A further object of this invention is to provide an improved electronic timepiece which provides a stable voltage output when supplemental circuits place a heavy current load on the system.
Still another object of this invention is to provide an improved electronic timepiece which enables self-starting of the timekeeping oscillator circuit when a new battery is inserted.
Yet another object of this invention is to provide an improved electronic timepiece which varies its power supply so as to operate at maximum efficiency for every condition of operation.
A further object of this invention is to provide an improved electronic timepiece which uses capacitor elements of an unregulated voltage source to reinforce performance of a regulated voltage source.
Still another object of this invention is to provide an improved electronic timepiece which raises the level of power supply voltage when oscillator output signals are absent.

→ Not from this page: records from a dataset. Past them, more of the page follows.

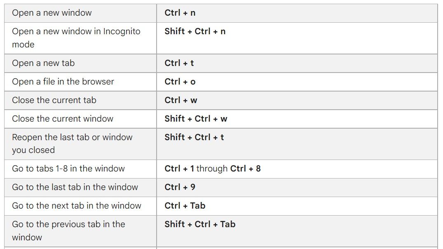The width and height of the screenshot is (443, 249).
Task: Click 'Go to the next tab in the window'
Action: [77, 206]
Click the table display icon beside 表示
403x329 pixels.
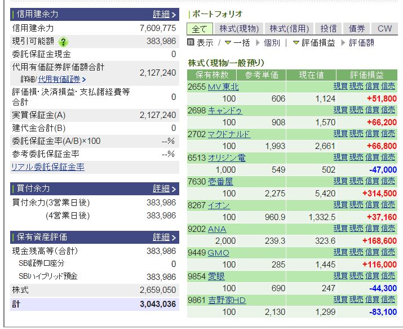click(x=191, y=42)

Still other objects and advantages of this invention will in part be obvious and will in part be apparent from the specification.
The invention accordingly comprises the features of construction, combination of elements, and arrangement of parts which will be exemplified in the constructions hereinafter set forth, and the scope of the invention will be indicated in the claims.
For a fuller understanding of the invention, reference is had to the following description taken in connection with the accompanying drawings of in which:
FIG. 1 is a functional block diagram of an electronic timepiece in accordance with this invention;
FIG. 2 shows waveforms associated with the functional block diagram of FIG. 1;
FIG. 3 is a schematic diagram of the power circuits of the electronic timepiece of FIG. 1;
FIG. 4 shows timing waveforms associated with the circuit diagram of FIG. 3; and
FIG. 5 shows timing waveforms of a no-clock detecting circuit of FIG. 3.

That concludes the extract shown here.